__THE EXERCISE__
Write out the records verbatim, from the first line up to and including the line containing "Action: click(x=26, y=660)".

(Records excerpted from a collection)
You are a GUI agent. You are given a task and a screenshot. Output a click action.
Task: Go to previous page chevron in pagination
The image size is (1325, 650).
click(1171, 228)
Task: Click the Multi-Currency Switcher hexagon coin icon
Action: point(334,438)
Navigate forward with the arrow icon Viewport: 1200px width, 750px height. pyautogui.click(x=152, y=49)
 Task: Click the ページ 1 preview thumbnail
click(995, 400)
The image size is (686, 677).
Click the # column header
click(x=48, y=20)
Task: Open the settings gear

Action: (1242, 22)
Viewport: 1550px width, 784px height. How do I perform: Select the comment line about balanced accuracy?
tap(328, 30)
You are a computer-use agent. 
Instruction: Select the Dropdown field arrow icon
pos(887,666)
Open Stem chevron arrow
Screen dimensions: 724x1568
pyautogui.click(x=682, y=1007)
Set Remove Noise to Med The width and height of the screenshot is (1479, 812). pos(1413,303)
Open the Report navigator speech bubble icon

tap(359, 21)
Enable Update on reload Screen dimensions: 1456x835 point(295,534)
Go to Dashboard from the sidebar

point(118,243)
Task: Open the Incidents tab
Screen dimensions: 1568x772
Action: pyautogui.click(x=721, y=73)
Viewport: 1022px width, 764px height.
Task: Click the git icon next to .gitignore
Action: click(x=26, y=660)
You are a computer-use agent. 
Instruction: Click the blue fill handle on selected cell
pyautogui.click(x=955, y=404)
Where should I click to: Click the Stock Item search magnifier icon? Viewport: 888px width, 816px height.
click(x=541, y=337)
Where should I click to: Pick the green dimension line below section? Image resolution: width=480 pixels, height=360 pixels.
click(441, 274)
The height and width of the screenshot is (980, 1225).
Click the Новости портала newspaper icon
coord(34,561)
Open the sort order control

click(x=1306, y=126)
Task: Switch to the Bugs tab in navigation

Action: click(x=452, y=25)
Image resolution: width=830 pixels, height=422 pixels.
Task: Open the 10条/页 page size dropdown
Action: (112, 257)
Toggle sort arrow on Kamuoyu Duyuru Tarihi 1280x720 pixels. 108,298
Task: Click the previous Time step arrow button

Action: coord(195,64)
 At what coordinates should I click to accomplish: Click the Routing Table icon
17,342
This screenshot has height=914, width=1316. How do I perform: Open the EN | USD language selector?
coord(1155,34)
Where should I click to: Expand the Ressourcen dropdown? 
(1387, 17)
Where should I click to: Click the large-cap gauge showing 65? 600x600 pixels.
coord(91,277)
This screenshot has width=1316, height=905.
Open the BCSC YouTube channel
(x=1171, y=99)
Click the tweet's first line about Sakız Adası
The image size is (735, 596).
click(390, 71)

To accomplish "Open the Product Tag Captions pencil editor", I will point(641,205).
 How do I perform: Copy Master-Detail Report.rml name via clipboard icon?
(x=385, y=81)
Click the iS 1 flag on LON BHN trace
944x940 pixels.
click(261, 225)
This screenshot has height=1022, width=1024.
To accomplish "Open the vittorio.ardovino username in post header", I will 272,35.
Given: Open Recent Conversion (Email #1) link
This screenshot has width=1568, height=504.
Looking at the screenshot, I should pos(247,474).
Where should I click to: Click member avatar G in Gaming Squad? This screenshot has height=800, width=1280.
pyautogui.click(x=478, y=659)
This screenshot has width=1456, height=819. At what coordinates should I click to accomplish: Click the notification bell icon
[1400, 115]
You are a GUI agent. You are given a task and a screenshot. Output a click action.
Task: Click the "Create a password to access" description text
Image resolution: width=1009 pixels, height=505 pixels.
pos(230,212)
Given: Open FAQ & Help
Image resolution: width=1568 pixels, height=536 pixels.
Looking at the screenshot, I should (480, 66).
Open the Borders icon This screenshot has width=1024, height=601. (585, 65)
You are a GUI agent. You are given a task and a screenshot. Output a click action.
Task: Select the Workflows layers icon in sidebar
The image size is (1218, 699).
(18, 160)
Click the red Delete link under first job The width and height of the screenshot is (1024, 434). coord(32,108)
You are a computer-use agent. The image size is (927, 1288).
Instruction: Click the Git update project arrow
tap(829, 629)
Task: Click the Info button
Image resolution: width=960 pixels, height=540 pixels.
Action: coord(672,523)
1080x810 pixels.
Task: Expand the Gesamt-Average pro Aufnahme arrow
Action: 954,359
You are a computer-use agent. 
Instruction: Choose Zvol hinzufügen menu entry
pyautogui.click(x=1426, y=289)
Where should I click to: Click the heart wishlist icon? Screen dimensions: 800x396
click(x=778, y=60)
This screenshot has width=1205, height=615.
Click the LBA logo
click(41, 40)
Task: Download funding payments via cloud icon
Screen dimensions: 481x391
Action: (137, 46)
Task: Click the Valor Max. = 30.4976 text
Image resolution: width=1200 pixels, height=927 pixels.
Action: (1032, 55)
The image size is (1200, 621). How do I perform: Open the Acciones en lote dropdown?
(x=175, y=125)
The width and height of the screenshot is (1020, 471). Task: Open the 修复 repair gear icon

__ANSWER TO THIS PROBLEM__
You are a GUI agent. You are given a task and a screenshot. Output a click action.
Task: Go to previous page chevron in pagination
The image size is (1325, 650).
click(1171, 228)
Task: Click the Multi-Currency Switcher hexagon coin icon
Action: point(334,438)
Navigate forward with the arrow icon Viewport: 1200px width, 750px height. pyautogui.click(x=152, y=49)
 Task: Click the ページ 1 preview thumbnail
click(995, 400)
The image size is (686, 677).
Click the # column header
click(x=48, y=20)
Task: Open the settings gear

Action: (1242, 22)
Viewport: 1550px width, 784px height. How do I perform: Select the comment line about balanced accuracy?
tap(328, 30)
You are a computer-use agent. 
Instruction: Select the Dropdown field arrow icon
pos(887,666)
Open Stem chevron arrow
Screen dimensions: 724x1568
pyautogui.click(x=682, y=1007)
Set Remove Noise to Med The width and height of the screenshot is (1479, 812). pos(1413,303)
Open the Report navigator speech bubble icon

tap(359, 21)
Enable Update on reload Screen dimensions: 1456x835 point(295,534)
Go to Dashboard from the sidebar

point(118,243)
Task: Open the Incidents tab
Screen dimensions: 1568x772
Action: pyautogui.click(x=721, y=73)
Viewport: 1022px width, 764px height.
Task: Click the git icon next to .gitignore
Action: click(x=26, y=660)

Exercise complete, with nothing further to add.